A trois jours d’intervalle, Israël a ainsi essuyé deux revers sur la scène culturelle internationale. Le 4 juillet passé, la même commission de l’Unesco a adopté une résolution refusant les revendications israéliennes sur la Vieille Ville d’El-Qods. La résolution fait référence à Israël en le qualifiant de «puissance occupante» à El-Qods-Est. Le comité soulignant ainsi qu’Israël ne pouvait pas revendiquer de souveraineté sur la ville. En mai dernier, le conseil administratif de l’Unesco avait, lui aussi, adopté une résolution qualifiant Israël de «force occupante». La résolution de l’Unesco votée mardi dernier, invite l’occupant israélien  à suspendre «les fouilles, constructions de tunnels, d’œuvres, projets et autres pratiques», dans El-Qods-Est et surtout à la vieille ville. Cette prise de position de l’organisme dépendant de l’Unesco a été accueillie avec satisfaction par les gouvernements palestinien et jordanien (qui avaient présenté cette résolution), saluant le travail de la diplomatie qui revendique le rôle de gardien des Lieux Saints chrétiens et musulmans de la Ville Sainte.

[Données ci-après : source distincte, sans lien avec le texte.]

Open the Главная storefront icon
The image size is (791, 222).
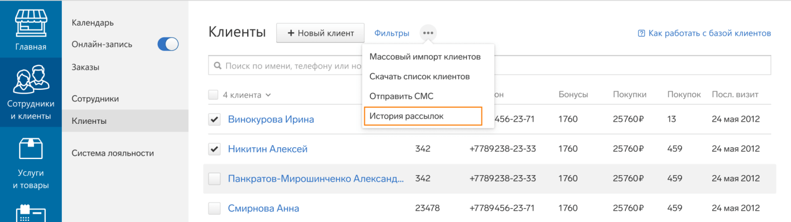31,21
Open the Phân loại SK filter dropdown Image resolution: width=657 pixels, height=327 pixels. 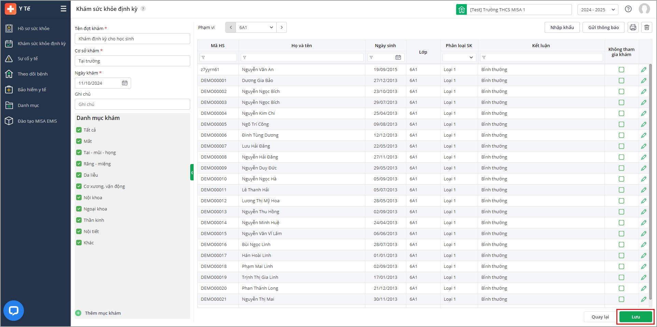click(459, 57)
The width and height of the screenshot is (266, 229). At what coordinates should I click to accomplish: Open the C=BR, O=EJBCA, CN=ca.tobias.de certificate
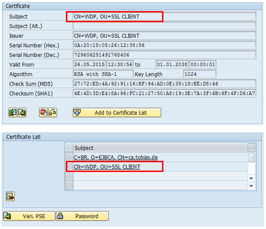click(116, 157)
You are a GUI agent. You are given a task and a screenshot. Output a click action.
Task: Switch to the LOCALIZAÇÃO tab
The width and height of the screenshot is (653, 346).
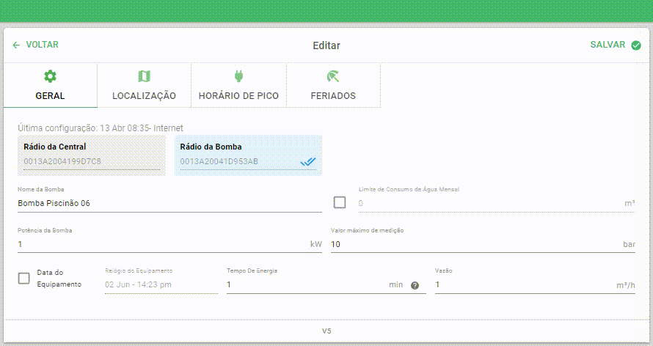144,86
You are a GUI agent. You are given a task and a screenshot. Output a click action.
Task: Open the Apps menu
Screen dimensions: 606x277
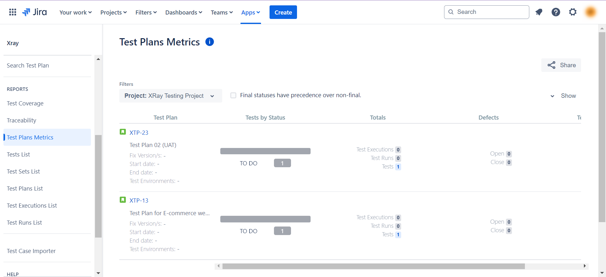[251, 12]
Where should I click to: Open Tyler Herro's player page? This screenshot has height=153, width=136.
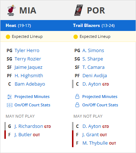27,51
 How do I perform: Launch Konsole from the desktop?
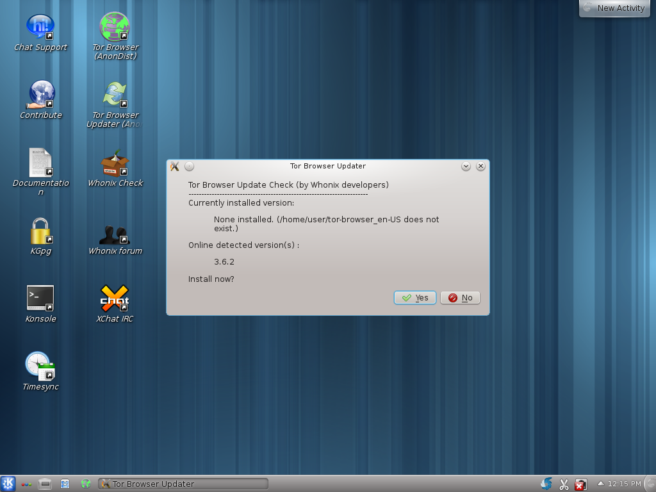(40, 299)

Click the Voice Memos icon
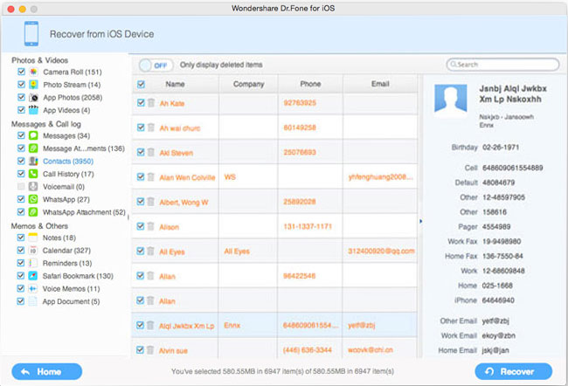pyautogui.click(x=32, y=288)
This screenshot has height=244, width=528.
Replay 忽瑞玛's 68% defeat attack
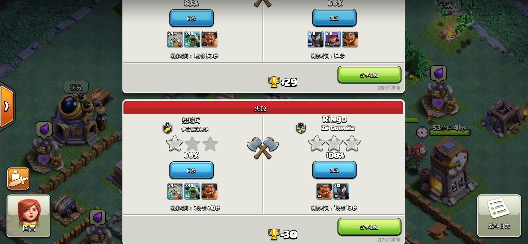(x=191, y=170)
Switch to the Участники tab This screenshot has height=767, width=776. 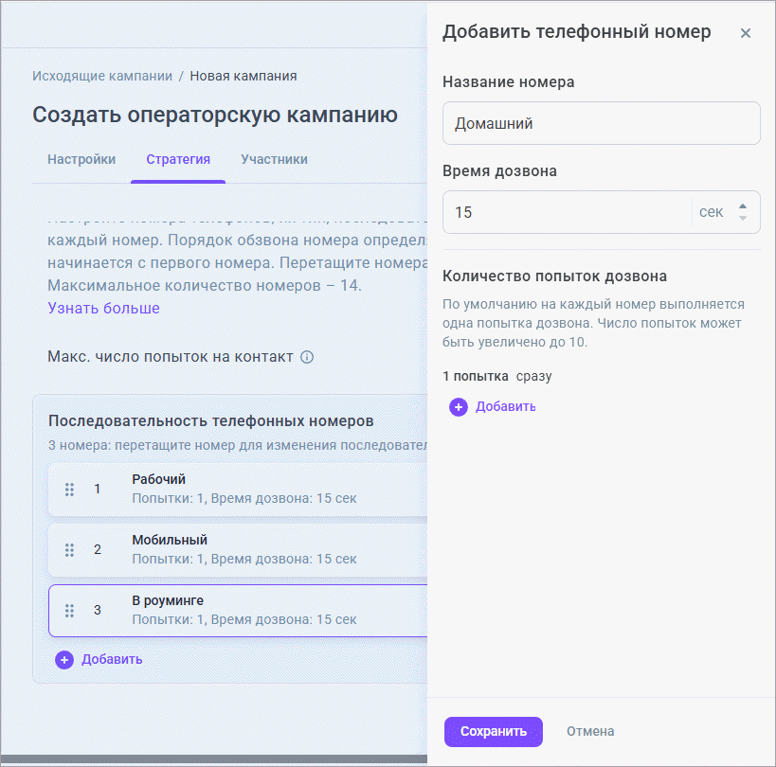pos(274,159)
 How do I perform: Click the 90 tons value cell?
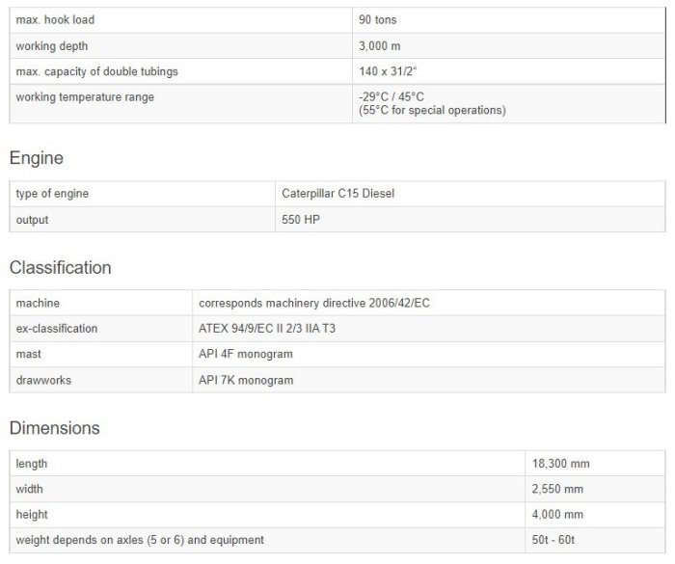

Pour rappel, Les relations entre l'Unesco et Israël sont très mauvaises depuis 2011, date de l'admission de la Palestine comme membre à part entière, un progrès vers sa reconnaissance internationale en tant qu'Etat. Les Etats-Unis et Israël ont alors suspendu leur contribution financière à l'agence onusienne. La ville d’al-Khalil abrite le tombeau d’Abraham, lieu saint important pour les trois religions monothéistes. Mais aussi, un ensemble rare d’architectures datant des époques mameloukes (XIIIe-XVIe siècles) et ottomane (XVIIe-XIXe siècles), qui se caractérisent par de belles constructions en pierre, des toits et plafonds voûtés, des ruelles pavées entrecoupées d’arches. Les habitants espèrent que le classement de l’Unesco préservera la ville, attirera les touristes et relancera l’économie de la vieille ville qui est très paupérisée.

Selon l'Unesco, la liste du patrimoine mondial en péril est conçue pour «informer la communauté internationale des menaces (conflits armés, catastrophes naturelles, urbanisation sauvage, etc.) pesant sur les sites et les biens protégés» et pour «encourager la mise en œuvre de mesures correctives».